Boko Haram leader Abubakar Shekau has vowed to create an Islamic caliphate across West Africa in a new propaganda video that threatens world leaders.
Shekau, in a new video, said the militants who have pledged allegiance to the Islamic State group, also known as ISIS, will establish Sharia law in Nigeria, Benin, Cameroon, Chad, Niger and Mali.
The 27-minute video was reported by local media Friday. It comes as Cameroon declared last week it had rescued 5,000 hostages from Boko Haram in an operation along the Nigeria-Cameroon border.

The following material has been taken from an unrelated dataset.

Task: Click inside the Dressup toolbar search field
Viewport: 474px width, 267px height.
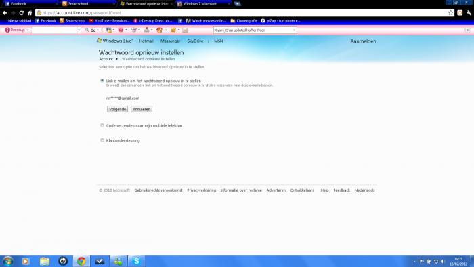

“You are telling lies that you killed 60 of our men and rescued 20 children, and that you rescued 5,000 of your people, Paul Biya,” said Shekau in the video, referring to Cameroon’s president. He added that Boko Haram remains strong in Nigeria, and took credit for suicide bombings in the city of Maiduguri in the northeast Nigerian state of Borno, Reuters reported.
Nigeria’s military has claimed at various points that it had killed Shekau. Each time, Boko Haram has released a video featuring a man claiming to be Shekau insisting that the deadly militants are as united as ever.

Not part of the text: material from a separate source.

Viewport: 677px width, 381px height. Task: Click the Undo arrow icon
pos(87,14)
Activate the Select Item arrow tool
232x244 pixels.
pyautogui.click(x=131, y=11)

Cameroon said in its latest announcement that it had killed 60 Boko Haram fighters and destroyed the group’s hideout along the Nigeria-Cameroon border. “[The] hostages freed consisted mostly of women, children and elderly people,” Communications Minister Issa Tchiroma Bakary told a news conference. He later clarified that “the 5,000 people were saved after a sweep at the border within Cameroonian territory … who were hostages that could not leave the villages.”
More than 15,000 people have been killed by Boko Haram and at least 2 million people have been forced from their homes since the group began its insurgency in 2009. Boko Haram seeks to impose strict Islamic law in Africa’s most populous nation. Boko Haram’s name means “Western education is sin.” The militants have also attacked neighboring Cameroon, Chad and Niger in recent years.
The latest Boko Haram video opens with an image of the ISIS logo. Shekau announced his allegiance to ISIS in March 2015 and ISIS leader Abu Bakr al-Baghdadi later reportedly accepted the statement in part to grow the terror group’s global reach.